🤔gendarmerie et police10 janv. 2017 •
Viviane Le Dissez •
sécurité publiquedirective européennetemps de travail Mme Viviane Le Dissez interroge M. le ministre de l'intérieur sur la transposition de la directive européenne 2003/88/CE du Parlement européen du 4 novembre 2003 relative à l'aménagement du temps de travail et plus particulièrement son application aux personnels des unités de gendarmerie. Depuis le 1er septembre 2016, une instruction de la direction générale de la gendarmerie nationale (DGGN) est entrée en vigueur. Cette instruction 36 132 impose un repos physiologique journalier minimal de 11 heures consécutives. Ce nouveau dispositif génère une diminution du taux d'activité des gendarmes estimée à 6 %. Si les objectifs de cette directive sont louables et qu'il est incontestable que les gendarmes doivent disposer de temps de récupération, on ne peut ignorer que la charge missionnelle de la fonction militaire s'est accrue sensiblement depuis 2016 pour prendre notamment en compte les missions telles que la lutte contre le terrorisme.
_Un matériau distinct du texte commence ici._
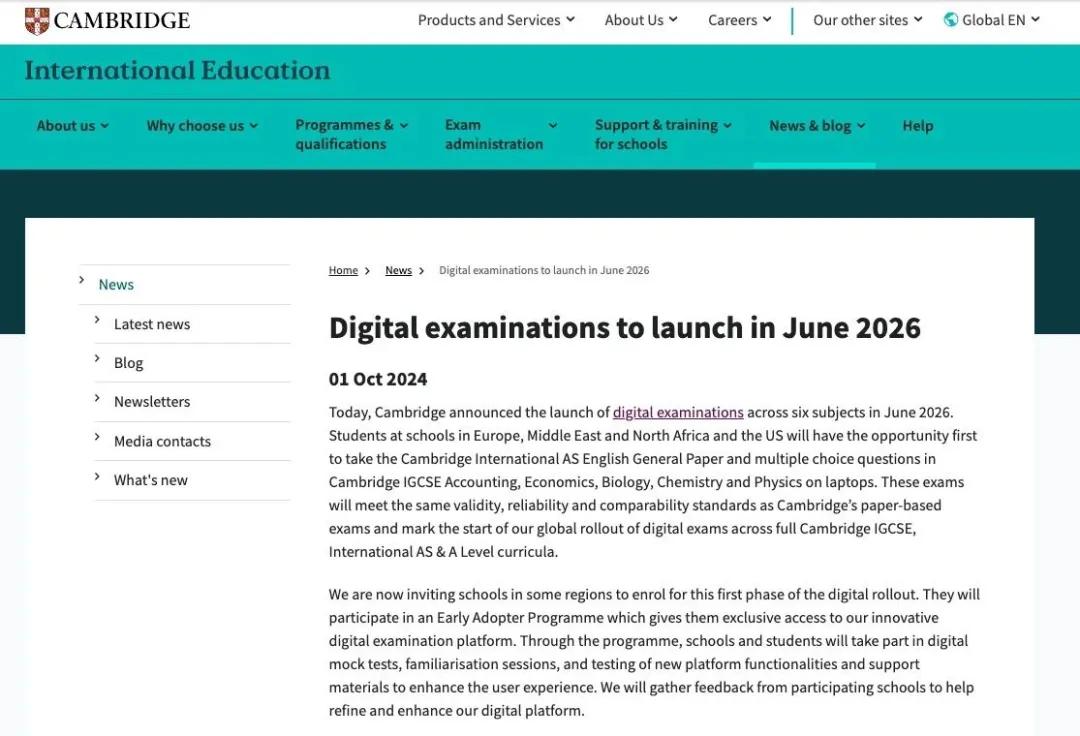
Task: Open Media contacts in the sidebar
Action: point(162,441)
Bien que les unités témoignent d'une mobilisation et d'une implication sans faille, l'application de cette instruction pose de grandes difficultés quant à l'organisation des services. Elle souhaiterait connaître ses intentions afin de mettre en place une directive plus pérenne et faire face aux difficultés rencontrées par les commandants d'unités.